= テキストブロック =
################

大丈夫な人は「大丈夫」なんて言わないんだよ

なんか気がついたらえらく気分が良い休日で、勉強まで始めてしまった。
本を読むこと。書きちらす、ということ。これらの行為が俺には必要だったんだ、と今更気づいた。
今やはるか昔、無職の姉と無職の俺で二人きり暮らして喧嘩ばっかしていたときにも一度気づいたことがあったけど、また忘れていた。
俺はなにか本を読まないと精神の平静を保てない。
恐ろしいことにあれほど愛していた「ゲーム」は実は俺が生きていくには必要ないらしい。
なんの役にも立たなくで必要ないものだからこそ、一番美しくて、好きでたまらないのだろうけれど。
言葉を読むことで安心する。書くと落ち着く。
これを書く前、さっきまたえらく落ちて勉強できなくなったんだけど、文章を書き出したら落ち着いた。
なんか、助けて、と発信したかったのだが、発信する前に勝手に復活した。なんだそれ。


昔うっちーさんとも話したことあるけど、自分の弱さだのなんだのを見えるとこに書くというのは、つまりそれを読んだ人に同情して欲しい助けて欲しいという意図が込められているわけで、事故憐憫も自己嫌悪も、表現してしまうなら、他者に対して発信してしまうならそれはSOSの信号なんだよ。「助けて」とは言ってないけど、そこには助けて欲しいという意思が込められている。
俺もやっちゃうし、そういうのを見てうっちーさんが不愉快になるのもわかる。
だってそれは卑怯だから。そこに責任が発生して無いから。
気づいて欲しいと思ってるくせに、助けて欲しいと思ってるくせに、そう言わない。はっきりとは言わない。でも期待してる。
日本的な「察しと思いやり」てやつ?

################

= 従うべき指示 =
次の(a)〜(c)が上の文章の内容と合うかどうかを「はい」か「いいえ」で答え、それぞれ判断の決め手となる文章中の語句をそのまま引用する。(a) 書き手は、かつて愛していたゲームが生きていくうえでは必要ないらしいと述べている。(b) 書き手は「助けて」と発信したあとで復活した。(c) 書き手は、本を読まなくても精神の平静を保てると述べている。

################

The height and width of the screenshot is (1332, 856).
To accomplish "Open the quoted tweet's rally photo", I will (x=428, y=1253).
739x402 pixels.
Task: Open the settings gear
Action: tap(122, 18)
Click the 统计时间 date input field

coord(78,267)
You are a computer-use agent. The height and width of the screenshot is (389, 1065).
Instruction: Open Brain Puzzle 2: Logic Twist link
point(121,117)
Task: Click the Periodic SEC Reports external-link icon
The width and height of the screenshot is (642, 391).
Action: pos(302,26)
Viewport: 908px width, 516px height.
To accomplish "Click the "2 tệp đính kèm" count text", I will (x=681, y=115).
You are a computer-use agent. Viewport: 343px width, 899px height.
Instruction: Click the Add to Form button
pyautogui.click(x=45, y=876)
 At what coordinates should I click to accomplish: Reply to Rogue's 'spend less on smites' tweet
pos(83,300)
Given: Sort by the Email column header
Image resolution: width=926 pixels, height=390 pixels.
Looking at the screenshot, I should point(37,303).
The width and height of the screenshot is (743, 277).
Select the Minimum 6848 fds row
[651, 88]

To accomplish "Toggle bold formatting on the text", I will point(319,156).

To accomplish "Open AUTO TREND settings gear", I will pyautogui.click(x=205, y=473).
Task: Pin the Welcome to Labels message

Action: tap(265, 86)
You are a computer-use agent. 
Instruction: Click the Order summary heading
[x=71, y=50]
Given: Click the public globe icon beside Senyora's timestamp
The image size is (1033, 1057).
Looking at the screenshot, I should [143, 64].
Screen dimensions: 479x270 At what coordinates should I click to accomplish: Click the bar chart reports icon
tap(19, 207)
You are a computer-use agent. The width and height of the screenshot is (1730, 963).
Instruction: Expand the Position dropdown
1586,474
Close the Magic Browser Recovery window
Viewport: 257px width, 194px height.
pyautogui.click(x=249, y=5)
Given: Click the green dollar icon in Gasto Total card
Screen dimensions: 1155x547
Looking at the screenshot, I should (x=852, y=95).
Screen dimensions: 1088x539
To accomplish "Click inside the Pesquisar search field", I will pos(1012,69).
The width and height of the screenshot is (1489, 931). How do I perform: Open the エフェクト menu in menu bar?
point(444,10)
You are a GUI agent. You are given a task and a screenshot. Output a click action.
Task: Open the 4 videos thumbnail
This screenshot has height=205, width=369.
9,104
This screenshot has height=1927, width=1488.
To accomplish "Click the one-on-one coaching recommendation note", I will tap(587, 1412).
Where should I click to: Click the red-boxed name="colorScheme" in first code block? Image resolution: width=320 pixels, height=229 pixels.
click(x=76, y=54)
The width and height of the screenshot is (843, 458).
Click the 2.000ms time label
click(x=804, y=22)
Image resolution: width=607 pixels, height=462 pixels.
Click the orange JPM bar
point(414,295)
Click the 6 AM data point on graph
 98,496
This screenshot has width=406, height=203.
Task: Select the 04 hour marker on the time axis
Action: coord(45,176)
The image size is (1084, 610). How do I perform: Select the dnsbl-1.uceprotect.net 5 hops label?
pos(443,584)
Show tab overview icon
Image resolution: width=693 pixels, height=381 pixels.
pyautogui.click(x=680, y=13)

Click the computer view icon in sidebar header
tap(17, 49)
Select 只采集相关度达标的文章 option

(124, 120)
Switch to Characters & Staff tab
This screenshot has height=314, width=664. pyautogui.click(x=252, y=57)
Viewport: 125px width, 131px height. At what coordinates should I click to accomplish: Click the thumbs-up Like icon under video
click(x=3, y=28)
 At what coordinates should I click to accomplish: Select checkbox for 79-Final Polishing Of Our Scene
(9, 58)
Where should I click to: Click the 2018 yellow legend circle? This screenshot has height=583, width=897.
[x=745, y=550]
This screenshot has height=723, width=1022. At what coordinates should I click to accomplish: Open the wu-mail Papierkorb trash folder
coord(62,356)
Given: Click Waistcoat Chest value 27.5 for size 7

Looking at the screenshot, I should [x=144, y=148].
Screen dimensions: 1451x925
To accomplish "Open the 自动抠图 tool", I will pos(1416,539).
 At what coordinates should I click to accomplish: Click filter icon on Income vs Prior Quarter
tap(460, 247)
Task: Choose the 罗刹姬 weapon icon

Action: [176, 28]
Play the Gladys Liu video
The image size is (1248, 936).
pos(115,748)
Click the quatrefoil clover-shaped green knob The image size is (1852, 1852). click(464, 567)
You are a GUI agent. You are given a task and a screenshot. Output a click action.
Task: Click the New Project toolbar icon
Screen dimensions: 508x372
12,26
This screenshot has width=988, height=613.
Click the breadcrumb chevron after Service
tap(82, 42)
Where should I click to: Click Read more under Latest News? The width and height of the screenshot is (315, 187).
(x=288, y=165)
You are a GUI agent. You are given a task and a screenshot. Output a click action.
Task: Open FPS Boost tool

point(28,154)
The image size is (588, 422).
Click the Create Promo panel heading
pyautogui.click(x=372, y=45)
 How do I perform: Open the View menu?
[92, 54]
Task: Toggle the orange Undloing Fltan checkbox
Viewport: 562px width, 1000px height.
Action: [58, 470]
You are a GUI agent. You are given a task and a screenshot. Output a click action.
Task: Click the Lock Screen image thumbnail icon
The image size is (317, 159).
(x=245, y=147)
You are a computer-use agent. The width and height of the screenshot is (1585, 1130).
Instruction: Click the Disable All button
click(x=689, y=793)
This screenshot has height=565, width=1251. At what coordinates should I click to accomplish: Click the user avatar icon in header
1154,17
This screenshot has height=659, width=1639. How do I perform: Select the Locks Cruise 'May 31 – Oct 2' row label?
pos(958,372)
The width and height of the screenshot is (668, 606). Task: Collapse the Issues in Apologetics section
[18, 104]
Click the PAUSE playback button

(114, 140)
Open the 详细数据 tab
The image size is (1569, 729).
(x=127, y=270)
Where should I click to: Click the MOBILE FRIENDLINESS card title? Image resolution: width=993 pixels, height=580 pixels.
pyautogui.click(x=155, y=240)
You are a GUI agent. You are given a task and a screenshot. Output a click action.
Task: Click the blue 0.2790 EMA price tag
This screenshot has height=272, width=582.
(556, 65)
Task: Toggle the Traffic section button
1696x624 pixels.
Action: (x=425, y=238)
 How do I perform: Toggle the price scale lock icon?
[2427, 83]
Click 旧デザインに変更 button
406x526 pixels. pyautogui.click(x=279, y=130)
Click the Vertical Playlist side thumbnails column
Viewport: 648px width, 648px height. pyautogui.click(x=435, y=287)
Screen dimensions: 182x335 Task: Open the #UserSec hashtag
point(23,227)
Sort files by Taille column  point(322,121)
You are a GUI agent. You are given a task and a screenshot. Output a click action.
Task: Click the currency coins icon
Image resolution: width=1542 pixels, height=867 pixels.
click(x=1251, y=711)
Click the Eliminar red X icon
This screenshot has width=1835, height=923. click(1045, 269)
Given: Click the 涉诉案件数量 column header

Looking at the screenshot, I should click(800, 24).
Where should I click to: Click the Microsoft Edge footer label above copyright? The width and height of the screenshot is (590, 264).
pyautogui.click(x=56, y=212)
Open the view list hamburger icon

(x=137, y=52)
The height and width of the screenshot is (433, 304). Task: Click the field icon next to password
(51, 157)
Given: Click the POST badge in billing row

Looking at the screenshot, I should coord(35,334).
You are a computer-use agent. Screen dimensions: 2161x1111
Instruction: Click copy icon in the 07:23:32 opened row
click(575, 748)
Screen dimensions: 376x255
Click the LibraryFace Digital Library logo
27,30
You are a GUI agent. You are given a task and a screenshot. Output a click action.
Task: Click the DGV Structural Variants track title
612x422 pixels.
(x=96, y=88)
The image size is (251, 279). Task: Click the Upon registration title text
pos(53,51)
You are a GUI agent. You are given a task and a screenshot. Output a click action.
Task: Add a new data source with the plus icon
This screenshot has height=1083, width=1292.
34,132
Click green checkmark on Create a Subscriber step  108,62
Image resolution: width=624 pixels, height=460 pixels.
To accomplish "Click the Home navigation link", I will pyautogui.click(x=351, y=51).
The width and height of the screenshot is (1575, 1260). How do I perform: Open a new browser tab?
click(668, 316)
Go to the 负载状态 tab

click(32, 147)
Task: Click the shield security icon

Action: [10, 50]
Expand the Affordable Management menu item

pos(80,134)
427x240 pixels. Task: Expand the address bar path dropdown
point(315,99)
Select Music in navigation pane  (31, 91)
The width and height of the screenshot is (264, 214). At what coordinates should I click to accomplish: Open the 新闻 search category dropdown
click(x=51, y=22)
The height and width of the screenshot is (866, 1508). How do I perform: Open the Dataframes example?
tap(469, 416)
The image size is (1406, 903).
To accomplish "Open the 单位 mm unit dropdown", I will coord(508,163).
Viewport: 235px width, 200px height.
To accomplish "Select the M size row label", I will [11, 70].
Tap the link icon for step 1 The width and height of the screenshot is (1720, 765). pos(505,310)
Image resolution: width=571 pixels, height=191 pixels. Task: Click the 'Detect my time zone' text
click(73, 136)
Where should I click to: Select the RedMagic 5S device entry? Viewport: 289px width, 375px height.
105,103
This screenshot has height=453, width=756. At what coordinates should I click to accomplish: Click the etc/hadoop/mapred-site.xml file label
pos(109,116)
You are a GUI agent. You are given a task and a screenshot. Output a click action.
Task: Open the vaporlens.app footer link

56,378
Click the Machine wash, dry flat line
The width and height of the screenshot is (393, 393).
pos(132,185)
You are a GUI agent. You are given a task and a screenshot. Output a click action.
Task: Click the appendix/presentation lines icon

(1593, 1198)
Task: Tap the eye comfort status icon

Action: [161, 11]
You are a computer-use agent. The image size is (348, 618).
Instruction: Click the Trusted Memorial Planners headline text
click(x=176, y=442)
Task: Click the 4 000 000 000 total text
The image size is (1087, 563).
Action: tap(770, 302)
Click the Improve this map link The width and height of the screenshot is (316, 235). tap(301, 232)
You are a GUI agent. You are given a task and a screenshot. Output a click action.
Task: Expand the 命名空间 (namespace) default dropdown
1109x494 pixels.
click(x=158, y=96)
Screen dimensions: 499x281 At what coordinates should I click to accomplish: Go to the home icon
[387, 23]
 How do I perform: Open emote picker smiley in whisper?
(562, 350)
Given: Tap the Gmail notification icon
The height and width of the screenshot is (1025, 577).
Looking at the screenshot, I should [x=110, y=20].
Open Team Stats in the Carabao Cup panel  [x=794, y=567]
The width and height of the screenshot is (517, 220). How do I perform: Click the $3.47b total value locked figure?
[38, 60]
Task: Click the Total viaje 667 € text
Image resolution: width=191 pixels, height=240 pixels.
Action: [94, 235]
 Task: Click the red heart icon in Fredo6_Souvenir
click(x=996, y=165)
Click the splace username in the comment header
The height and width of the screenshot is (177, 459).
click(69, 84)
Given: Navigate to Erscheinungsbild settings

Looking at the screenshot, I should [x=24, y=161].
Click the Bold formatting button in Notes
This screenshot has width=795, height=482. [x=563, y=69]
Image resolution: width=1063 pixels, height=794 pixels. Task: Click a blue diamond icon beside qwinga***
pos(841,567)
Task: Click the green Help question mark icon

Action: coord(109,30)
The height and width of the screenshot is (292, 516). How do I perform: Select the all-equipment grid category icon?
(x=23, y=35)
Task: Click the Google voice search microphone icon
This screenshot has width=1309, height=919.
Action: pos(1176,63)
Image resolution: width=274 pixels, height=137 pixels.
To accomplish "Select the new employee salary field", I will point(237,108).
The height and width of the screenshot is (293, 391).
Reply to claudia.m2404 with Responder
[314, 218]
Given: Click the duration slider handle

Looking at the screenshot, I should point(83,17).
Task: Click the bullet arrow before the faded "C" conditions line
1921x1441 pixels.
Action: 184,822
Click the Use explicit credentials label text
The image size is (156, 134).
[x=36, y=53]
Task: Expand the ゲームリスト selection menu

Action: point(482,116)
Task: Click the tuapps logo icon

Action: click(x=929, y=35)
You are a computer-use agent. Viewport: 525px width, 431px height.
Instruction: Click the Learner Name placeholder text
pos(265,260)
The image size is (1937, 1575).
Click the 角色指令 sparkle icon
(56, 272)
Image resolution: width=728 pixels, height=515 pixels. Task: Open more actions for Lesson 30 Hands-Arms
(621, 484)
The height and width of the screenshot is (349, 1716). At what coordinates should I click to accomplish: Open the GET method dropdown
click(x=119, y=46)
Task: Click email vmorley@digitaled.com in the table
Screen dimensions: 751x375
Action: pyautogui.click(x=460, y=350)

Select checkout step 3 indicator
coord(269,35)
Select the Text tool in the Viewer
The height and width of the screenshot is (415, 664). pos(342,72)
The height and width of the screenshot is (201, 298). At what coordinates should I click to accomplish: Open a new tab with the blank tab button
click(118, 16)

################

= 回答 =
(a) はい:「実は俺が生きていくには必要ないらしい」
(b) いいえ:「発信する前に勝手に復活した」
(c) いいえ:「俺はなにか本を読まないと精神の平静を保てない」